Ubuntu so far is the darling of Linux, the poster child of open source software and the embodiment of true digital freedom. A free operating system unlike Windows or Mac OS which respects your privacy and freedom while being user friendly and productive. Now if you have no idea what Ubuntu is, it means “compassion and humanity”. Ubuntu has its roots in humanist African philosophy, where the idea of community is one of the building blocks of society according to the theguardian.com.
With the release of the latest Long-term version 18.04 announced yesterday 26 April 2018, Ubuntu continues its long tradition of delivering simplicity, elegance and freedom since its debut in October 2004 with Ubuntu 6.06. Continuing its tradition of naming its operating system version after animals, 18.04 LTS is named after the Beaver.
The Beaver is a large, primarily nocturnal, semiaquatic rodent. Beavers are known for building dams, canals, and lodges (homes). They are the second-largest rodent in the world (after the capybara). Bionic on the other hand an adjective meaning to have or use an artificial, typically electromechanical, body part.
What’s new on Ubuntu 18.04 LTS
- Calendar with Weather updates: Ubuntu enthusiasts will be pleased to learn that the Calendar app now supports weather forecasts. So you no longer have to rely on third party services for weather updates.
- LibreOffice has been updated to 6.0. Libreoffice is a Microsofice free alternative under the superintendence of The Document Foundation.
- X Display server: X is the default display server. Wayland is provided as a Technical Preview and is expected to be the default display server in 20.04 LTS.
- The To Do app has been added to the default normal install.
- The right-click method for touchpads without physical buttons has changed to a two-finger click instead of clicking in the bottom right of the touchpad.
- Computers will automatically suspend after 20 minutes of inactivity while on battery power.
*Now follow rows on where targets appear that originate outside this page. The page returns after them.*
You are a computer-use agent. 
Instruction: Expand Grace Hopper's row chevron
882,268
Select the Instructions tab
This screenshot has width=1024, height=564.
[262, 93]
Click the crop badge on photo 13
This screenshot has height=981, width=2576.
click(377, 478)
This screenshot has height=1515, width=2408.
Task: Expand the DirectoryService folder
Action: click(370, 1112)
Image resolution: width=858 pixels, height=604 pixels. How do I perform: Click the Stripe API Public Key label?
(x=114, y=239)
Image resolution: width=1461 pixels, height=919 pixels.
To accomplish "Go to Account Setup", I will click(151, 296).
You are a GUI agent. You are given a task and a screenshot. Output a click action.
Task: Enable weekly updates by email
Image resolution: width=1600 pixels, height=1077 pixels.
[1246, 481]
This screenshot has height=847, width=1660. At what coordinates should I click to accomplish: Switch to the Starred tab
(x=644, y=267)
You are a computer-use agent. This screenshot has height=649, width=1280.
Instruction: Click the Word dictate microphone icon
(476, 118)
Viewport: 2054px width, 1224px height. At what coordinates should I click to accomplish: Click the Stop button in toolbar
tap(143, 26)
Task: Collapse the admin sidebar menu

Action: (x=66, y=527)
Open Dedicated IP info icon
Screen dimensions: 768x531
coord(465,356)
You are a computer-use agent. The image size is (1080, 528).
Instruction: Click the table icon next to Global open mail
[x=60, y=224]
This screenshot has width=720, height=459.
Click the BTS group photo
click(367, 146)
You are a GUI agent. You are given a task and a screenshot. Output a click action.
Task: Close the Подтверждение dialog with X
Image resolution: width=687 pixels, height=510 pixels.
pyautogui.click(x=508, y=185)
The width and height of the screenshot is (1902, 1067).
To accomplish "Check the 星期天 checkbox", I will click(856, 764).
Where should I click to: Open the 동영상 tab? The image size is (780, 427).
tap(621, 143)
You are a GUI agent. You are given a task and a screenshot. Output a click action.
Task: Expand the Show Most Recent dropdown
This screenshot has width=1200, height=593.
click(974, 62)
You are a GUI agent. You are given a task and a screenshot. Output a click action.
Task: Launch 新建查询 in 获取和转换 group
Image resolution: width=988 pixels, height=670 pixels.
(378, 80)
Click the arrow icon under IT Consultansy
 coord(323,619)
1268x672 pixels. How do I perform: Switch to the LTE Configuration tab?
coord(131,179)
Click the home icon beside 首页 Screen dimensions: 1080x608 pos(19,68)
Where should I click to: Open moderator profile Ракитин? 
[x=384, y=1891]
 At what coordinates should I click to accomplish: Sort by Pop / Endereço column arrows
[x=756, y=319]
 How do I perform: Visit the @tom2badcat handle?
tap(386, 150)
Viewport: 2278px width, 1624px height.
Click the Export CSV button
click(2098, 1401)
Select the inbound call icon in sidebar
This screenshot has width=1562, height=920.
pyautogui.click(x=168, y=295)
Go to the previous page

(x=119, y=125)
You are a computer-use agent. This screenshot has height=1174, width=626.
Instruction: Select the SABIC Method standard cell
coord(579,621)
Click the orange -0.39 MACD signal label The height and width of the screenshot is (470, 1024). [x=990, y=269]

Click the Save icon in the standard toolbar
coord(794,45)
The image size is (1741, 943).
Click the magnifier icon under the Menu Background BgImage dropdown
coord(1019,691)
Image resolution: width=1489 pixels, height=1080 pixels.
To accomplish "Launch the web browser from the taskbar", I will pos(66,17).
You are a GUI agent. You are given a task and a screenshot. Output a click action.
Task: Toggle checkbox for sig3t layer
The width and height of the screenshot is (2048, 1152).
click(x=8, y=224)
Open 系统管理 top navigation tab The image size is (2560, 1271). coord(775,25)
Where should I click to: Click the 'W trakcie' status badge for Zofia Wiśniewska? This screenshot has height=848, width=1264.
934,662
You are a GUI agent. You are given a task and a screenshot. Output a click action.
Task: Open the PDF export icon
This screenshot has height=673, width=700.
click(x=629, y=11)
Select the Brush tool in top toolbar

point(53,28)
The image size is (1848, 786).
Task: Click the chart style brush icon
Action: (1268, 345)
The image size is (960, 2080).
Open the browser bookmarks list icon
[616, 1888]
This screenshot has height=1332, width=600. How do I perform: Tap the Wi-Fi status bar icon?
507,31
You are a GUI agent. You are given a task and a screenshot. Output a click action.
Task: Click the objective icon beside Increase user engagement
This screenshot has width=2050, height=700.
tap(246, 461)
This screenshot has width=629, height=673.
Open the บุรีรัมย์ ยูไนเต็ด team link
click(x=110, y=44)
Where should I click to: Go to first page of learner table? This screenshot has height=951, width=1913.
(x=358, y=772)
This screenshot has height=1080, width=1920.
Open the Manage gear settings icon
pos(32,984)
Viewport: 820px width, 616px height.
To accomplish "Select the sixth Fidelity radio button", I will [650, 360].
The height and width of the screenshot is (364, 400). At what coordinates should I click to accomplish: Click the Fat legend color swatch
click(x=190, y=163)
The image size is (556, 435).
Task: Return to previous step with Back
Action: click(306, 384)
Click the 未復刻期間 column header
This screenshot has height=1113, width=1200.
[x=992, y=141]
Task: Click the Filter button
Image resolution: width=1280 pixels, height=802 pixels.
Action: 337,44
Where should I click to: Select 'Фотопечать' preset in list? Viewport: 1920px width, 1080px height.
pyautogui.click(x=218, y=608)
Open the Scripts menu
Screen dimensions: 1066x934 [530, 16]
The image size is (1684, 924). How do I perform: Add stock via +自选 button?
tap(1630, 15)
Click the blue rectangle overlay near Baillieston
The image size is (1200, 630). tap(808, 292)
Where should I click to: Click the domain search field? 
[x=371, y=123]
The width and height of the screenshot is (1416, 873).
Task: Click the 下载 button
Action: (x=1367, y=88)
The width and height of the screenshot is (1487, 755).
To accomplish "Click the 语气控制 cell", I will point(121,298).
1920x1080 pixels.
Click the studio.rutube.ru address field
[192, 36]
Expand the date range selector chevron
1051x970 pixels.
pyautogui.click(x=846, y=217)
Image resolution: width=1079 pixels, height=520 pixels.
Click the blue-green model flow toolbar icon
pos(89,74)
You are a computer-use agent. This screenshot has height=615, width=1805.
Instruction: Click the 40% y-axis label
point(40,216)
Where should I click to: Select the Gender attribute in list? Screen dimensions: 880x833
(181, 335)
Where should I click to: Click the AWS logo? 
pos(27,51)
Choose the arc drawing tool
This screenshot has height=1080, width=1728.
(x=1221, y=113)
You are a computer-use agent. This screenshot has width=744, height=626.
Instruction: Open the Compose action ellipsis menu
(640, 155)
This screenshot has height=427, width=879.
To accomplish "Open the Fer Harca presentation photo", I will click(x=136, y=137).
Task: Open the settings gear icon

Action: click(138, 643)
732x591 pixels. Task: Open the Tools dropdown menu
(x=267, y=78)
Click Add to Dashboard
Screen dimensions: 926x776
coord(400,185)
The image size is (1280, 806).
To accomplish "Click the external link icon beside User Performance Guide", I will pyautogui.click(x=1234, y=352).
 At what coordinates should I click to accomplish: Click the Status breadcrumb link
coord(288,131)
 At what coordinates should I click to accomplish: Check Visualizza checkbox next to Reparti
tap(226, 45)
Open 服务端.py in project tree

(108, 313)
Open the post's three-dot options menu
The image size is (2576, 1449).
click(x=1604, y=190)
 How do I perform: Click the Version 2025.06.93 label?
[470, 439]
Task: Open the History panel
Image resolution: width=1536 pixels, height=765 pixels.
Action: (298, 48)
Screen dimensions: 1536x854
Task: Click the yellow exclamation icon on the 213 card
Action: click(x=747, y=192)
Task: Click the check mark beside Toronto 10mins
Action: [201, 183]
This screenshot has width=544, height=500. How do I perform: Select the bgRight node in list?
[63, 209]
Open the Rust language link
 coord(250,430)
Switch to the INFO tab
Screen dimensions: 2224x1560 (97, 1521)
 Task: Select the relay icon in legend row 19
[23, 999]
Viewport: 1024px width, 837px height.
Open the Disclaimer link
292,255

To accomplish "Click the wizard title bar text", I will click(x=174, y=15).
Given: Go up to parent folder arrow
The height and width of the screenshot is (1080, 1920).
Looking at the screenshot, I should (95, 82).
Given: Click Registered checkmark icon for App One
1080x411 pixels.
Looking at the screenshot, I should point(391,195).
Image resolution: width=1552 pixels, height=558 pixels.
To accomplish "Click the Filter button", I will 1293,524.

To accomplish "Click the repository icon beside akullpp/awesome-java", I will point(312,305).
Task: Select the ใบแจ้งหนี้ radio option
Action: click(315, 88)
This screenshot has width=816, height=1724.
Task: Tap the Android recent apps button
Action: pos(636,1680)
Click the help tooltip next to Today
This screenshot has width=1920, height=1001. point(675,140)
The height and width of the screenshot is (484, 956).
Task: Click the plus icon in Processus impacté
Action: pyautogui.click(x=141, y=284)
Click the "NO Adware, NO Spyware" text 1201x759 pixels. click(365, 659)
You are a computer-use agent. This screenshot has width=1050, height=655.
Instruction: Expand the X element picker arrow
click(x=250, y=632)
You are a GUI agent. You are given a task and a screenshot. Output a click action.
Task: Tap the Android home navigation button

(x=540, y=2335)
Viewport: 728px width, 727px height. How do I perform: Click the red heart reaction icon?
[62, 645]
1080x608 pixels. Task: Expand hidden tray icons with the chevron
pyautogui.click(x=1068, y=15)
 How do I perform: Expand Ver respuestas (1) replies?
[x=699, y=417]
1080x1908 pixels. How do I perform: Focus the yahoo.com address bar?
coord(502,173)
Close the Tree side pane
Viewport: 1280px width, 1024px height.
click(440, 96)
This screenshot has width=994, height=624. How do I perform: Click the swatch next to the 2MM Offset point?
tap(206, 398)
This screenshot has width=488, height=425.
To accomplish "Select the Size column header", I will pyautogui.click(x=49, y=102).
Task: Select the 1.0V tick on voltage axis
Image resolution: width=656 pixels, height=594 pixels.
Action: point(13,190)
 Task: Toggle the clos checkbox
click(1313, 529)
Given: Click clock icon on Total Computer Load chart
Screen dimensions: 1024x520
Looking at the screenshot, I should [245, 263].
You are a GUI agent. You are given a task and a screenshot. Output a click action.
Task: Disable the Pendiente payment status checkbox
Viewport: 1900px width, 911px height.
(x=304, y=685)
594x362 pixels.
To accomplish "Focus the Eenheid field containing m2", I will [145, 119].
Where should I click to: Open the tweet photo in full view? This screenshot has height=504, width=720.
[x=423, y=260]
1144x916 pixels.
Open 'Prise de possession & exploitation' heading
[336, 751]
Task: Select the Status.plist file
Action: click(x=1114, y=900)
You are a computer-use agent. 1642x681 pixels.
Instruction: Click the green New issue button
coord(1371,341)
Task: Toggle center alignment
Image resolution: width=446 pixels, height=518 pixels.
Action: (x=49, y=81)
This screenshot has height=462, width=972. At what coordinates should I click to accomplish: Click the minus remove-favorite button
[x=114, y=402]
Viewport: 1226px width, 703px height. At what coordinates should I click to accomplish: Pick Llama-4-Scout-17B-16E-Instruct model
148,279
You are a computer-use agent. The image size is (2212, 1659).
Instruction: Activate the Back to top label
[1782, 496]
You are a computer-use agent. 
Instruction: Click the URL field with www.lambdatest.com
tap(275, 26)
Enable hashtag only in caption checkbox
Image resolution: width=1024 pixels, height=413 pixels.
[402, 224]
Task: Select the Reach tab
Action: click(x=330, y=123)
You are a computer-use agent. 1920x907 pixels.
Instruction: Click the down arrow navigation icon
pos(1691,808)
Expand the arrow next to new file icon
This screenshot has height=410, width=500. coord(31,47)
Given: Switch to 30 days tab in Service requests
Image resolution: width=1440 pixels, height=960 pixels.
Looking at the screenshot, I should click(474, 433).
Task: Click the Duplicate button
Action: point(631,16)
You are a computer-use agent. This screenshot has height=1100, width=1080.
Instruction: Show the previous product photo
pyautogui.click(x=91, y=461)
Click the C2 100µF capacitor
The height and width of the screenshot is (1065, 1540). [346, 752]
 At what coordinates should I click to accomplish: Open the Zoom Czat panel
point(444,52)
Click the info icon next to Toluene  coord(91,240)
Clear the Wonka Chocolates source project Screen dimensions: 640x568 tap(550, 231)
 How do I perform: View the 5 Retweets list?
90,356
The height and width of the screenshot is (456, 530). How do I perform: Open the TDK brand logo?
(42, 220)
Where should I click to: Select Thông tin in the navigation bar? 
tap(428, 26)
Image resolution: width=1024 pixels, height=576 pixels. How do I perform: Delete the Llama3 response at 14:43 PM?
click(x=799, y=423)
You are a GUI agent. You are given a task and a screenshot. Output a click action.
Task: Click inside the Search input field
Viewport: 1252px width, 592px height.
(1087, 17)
- The installer offers a minimal install option for a basic desktop environment with a web browser and core system utilities. Many official 18.04 desktop flavors are using this new feature too!
Other changes that have landed on the Ubuntu universe if you have not been following are 32-bit installer images are no longer provided for Ubuntu Desktop. Then Ubuntu Desktop now uses GNOME instead of the iconic Unity desktop. This switch particularly pissed off a number of Ubuntu diehard who had got used to the Unity environment. Canonical, the commercial company behind Ubuntu has also been heavily criticized for ditching its Ubuntu convergence plans which sought to unify Ubuntu on Desktop, mobile and tablet.
Upgrading from Ubuntu 16.04 LTS or 17.10
To upgrade on a desktop system:
- Open the “Software & Updates” Setting in System Settings.
- Select the 3rd Tab called “Updates”.
- Set the “Notify me of a new Ubuntu version” dropdown menu to “For any new version”.
- Press Alt+F2 and type in “update-manager -cd” (without the quotes) into the command box.
Update Manager should open up and tell you: New distribution release ‘18.04’ is available.
If not you can also use “/usr/lib/ubuntu-release-upgrader/check-new-release-gtk”.
- Click Upgrade and follow the on-screen instructions.
Download Ubuntu 18.04 LTS Bionic Beaver
Visit http://releases.ubuntu.com/18.04 to download the latest Ubuntu version. Ubuntu has Desktop and server versions, so you are probably more interested in the Desktop version which you can downlaod by clicking on this link (http://releases.ubuntu.com/18.04/ubuntu-18.04-desktop-amd64.iso).
The upgrade is available on the other official Ubuntu flavours; Kubuntu, Lubuntu, Ubuntu Budgie, Ubuntu Kylin, Ubuntu Mate, Ubuntu Studio, Xubuntu.